* **Word and element location data**
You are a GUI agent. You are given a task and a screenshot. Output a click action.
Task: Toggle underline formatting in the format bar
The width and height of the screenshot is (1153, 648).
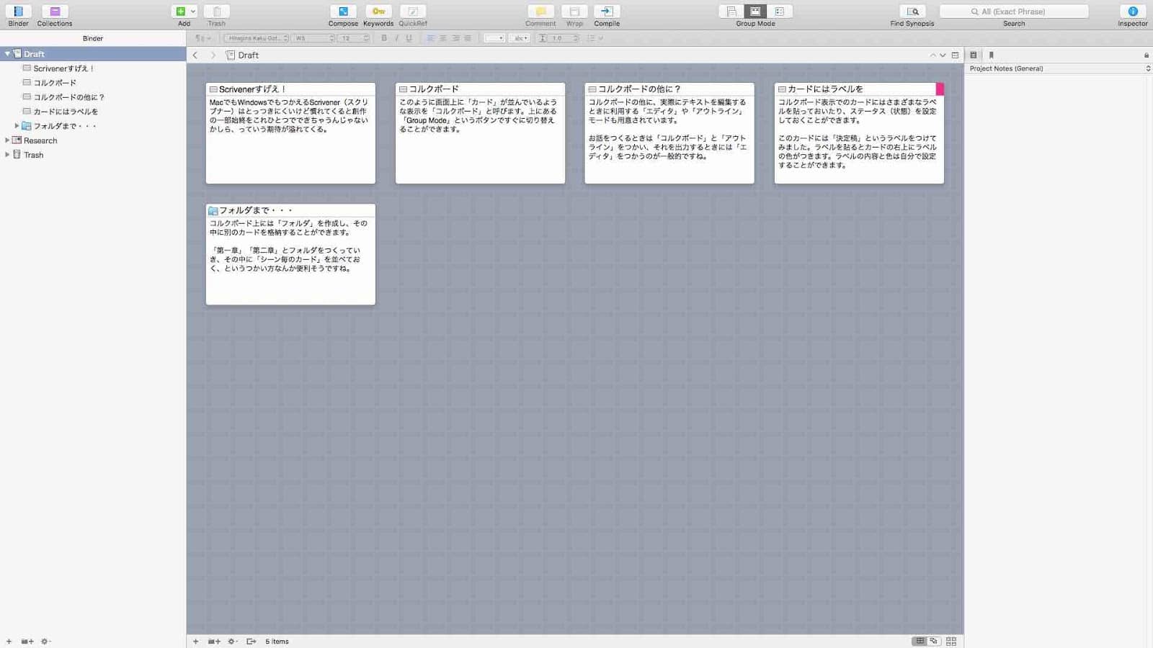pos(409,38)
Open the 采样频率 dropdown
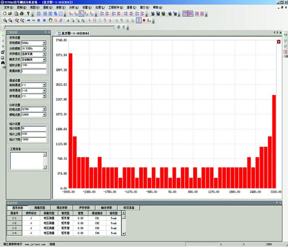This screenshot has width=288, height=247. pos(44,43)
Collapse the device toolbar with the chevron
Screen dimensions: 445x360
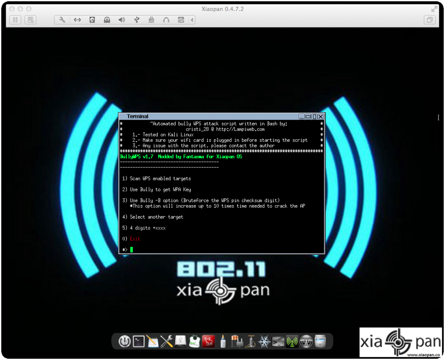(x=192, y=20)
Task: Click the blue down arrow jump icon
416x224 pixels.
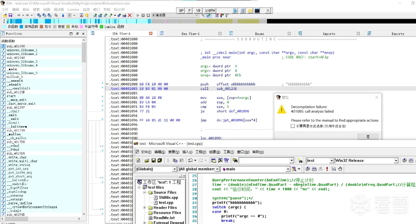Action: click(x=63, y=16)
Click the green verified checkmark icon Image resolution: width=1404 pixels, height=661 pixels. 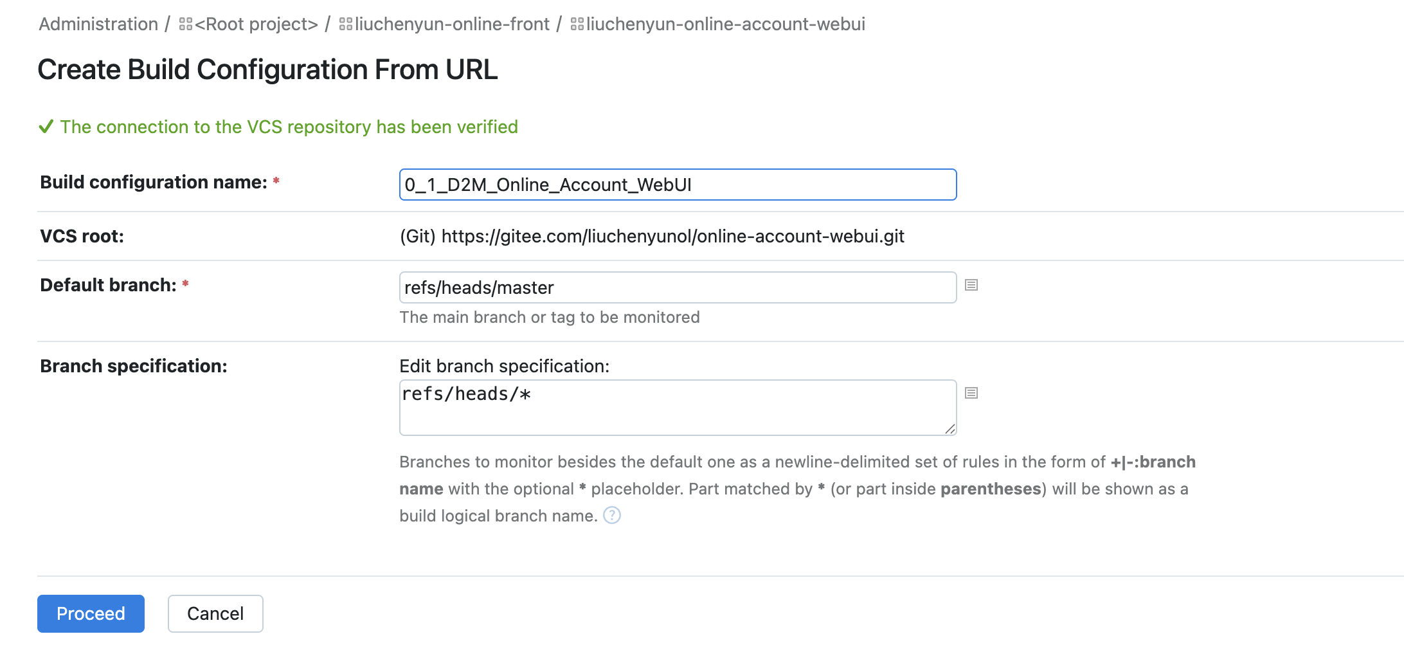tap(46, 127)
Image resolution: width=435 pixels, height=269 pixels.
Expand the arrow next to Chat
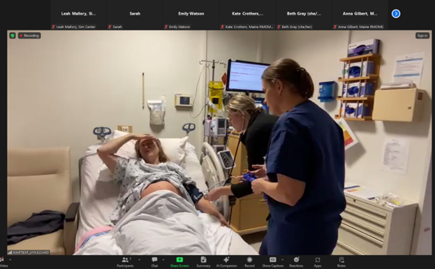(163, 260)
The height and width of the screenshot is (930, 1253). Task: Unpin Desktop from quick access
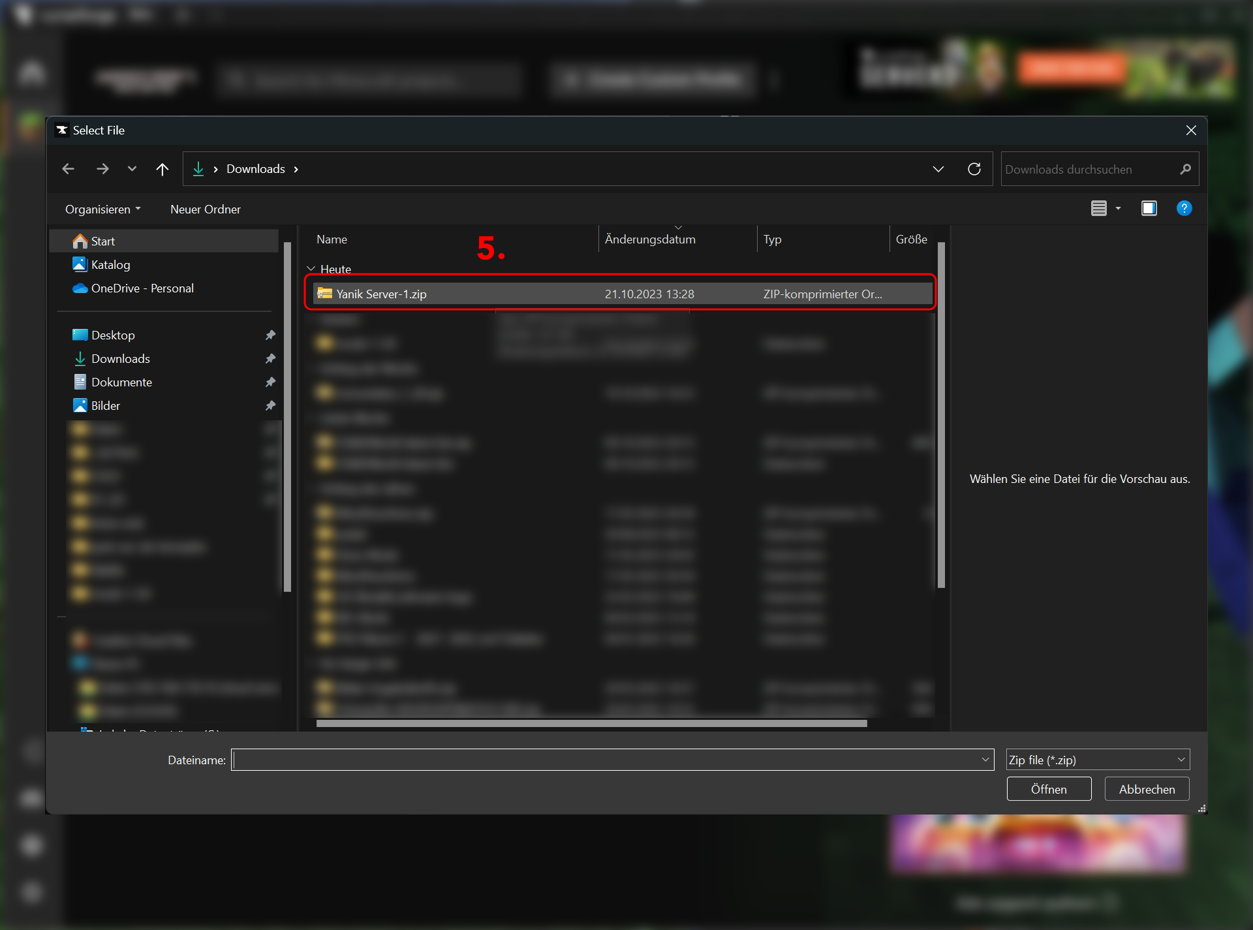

* **Exercise prompt**
Transcribe the records from the line containing "Image resolution: width=435" through the end of the records, leaving out the pictures.

* **Task output**
Image resolution: width=435 pixels, height=269 pixels.
Expand the arrow next to Chat
(163, 260)
The height and width of the screenshot is (930, 1253). Task: Unpin Desktop from quick access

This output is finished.